Pero él no parecía capaz de ello. Se diría que no podría ni levantarse siquiera. Sus ojos estaban acuosos y enrojecidos. Su rostro, demacrado y horriblemente pálido, sus labios exangües.
—Pero tú tendrás… que cuidar de Joey —añadió Charlie—. Lo mejor será que cortes un trozo de cuerda… y lo lleves a remolque.
Fue una buena sugerencia. En campo abierto la visibilidad era sólo de unos ocho metros en los mejores momentos, descendiendo a tres o cuatro cuando el viento arreciaba arrastrando nieve consigo. Joey podría apartarse unos cuantos pasos, y una vez separados sería muy difícil si no imposible reunirse de nuevo. Christine cortó un trozo del rollo de cuerda que colgaba de su mochila e hizo un ronzal que los unió cintura con cintura con dos metros de separación, dando al niño suficiente libertad de movimiento.
Charlie miró nervioso repetidas veces hacia el camino por el que habían llegado.
A Christine le inquietó más el hecho de que Chewbacca mirara también ese mismo camino. El animal seguía tumbado, con relativa calma, pero había enderezado las orejas y gruñía desde el fondo de la garganta.

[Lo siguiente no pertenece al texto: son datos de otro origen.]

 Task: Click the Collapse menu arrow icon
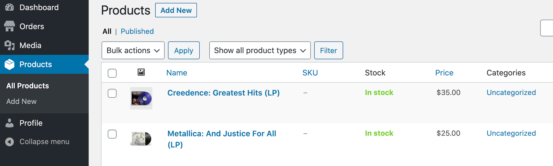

Ayudó a Charlie y al niño a ponerse los pasamontañas, porque ahora los necesitarían tanto si las rendijas de los ojos obstaculizaban su visión como si no. Ella también se lo puso; luego se echó la capucha y se la sujetó bien debajo de la barbilla.
Joey se levantó sin que se lo dijeran. Ella lo consideró una buena señal. El niño se mostraba todavía perdido, distante, ajeno a cuanto le rodeaba; pero al menos sabía en el subconsciente que era hora de partir, lo cual significaba que no estaba ido por completo.
Christine ayudó a Charlie, el cual ofrecía muy mal aspecto.
Los últimos seiscientos metros hasta las cuevas iban a ser una verdadera tortura para él. Pero no se podía hacer otra cosa.
Manteniendo una mano sobre el brazo bueno de Charlie para prestarle ayuda tan pronto como la necesitara, y atada a Joey, Christine los condujo hacia el prado. El viento era como una bestia enfurecida. La temperatura del aire sería, como mínimo, de veinte bajo cero. Los copos no eran blandos, se apretaban formando minúsculos perdigones cristalizados que rebotaron con sonido incisivo en la ropa aislante de Christine. Si el infierno fuese gélido en lugar de tórrido, ésta sería su representación.